Pelo contrato de concessão, as empresas serão responsáveis pela construção da ponte e pela operação do sistema de pedágio durante 29 anos, dentro de uma concessão total de 35 anos.
O investimento previsto é de R$ 11,6 bilhões. Desse montante, R$ 6,1 bilhões serão provenientes de recursos públicos brasileiros, sendo R$ 3 bilhões da União e R$ 3,1 bilhões do Governo da Bahia. Os demais recursos ficarão a cargo da concessionária.

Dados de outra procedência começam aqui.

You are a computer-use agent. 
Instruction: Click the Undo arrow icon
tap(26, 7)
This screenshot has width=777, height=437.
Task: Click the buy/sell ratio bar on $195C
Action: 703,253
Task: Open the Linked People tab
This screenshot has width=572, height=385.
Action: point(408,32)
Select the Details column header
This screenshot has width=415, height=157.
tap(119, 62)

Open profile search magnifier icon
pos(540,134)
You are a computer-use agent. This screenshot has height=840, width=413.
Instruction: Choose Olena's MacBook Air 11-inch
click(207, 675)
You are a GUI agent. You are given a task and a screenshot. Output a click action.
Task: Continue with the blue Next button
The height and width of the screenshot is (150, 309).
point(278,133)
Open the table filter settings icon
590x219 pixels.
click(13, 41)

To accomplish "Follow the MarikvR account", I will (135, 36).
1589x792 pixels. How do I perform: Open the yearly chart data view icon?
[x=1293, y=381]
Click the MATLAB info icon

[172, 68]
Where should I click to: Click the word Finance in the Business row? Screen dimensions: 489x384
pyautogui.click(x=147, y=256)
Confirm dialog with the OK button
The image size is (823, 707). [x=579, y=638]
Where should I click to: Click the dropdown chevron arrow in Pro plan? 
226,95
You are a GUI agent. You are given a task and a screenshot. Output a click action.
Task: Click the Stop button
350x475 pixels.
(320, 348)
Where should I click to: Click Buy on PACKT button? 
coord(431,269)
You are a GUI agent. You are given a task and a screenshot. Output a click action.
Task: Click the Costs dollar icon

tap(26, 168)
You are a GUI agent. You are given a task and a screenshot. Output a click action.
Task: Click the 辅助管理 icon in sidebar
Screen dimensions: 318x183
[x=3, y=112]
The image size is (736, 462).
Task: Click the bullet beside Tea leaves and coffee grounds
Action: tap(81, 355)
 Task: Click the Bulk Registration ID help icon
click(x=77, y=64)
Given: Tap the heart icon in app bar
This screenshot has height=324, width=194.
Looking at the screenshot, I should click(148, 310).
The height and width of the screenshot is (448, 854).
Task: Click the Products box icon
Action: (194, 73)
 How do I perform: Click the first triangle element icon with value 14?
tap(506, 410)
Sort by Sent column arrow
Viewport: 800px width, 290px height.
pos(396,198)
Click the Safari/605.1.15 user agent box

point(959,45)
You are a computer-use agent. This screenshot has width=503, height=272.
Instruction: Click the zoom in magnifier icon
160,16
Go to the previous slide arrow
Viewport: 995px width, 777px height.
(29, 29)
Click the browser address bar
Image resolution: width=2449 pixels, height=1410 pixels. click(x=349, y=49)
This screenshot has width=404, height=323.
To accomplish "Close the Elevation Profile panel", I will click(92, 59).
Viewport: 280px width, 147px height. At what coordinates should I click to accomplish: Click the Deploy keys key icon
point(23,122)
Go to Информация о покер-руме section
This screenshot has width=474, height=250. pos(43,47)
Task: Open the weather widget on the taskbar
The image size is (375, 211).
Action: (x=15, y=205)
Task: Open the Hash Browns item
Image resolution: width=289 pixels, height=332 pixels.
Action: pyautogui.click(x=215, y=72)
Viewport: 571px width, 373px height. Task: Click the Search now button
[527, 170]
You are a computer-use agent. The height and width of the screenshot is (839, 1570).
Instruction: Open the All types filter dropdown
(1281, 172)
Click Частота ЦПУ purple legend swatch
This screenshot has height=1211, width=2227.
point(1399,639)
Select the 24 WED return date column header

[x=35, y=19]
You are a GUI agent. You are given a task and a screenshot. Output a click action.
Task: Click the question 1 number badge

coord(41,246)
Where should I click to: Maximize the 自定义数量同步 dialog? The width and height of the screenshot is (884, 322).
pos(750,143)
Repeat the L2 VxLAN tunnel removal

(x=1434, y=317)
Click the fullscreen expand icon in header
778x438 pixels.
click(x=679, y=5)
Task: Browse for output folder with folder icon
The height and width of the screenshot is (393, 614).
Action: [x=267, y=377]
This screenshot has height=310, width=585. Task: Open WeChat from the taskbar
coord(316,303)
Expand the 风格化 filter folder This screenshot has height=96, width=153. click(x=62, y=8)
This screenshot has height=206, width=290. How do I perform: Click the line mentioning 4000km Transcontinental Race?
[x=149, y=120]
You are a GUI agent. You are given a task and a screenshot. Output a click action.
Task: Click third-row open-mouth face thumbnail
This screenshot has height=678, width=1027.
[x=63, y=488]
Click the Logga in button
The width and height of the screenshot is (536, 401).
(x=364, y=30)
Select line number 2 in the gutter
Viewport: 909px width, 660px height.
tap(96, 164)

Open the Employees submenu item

A participação das empresas chinesas também desperta debates no campo geopolítico. A CCCC integra a lista NS-CMIC do Departamento do Tesouro dos Estados Unidos, que reúne companhias apontadas pelo governo norte-americano como ligadas ao complexo militar-industrial da China. Em razão dessa classificação, investidores dos Estados Unidos enfrentam restrições legais para adquirir ações da empresa.
O projeto é considerado estratégico para a mobilidade e o desenvolvimento econômico da Bahia, ao conectar Salvador à Ilha de Itaparica e reduzir o tempo de deslocamento na região. Ao mesmo tempo, especialistas e analistas discutem os impactos da crescente participação de empresas estatais chinesas em setores considerados estratégicos da infraestrutura brasileira, como energia, portos, logística e transporte.
Apesar das discussões sobre a participação estrangeira na concessão, o governo da Bahia defende que a obra será fundamental para impulsionar o turismo, o comércio e a integração regional, além de gerar empregos durante sua execução.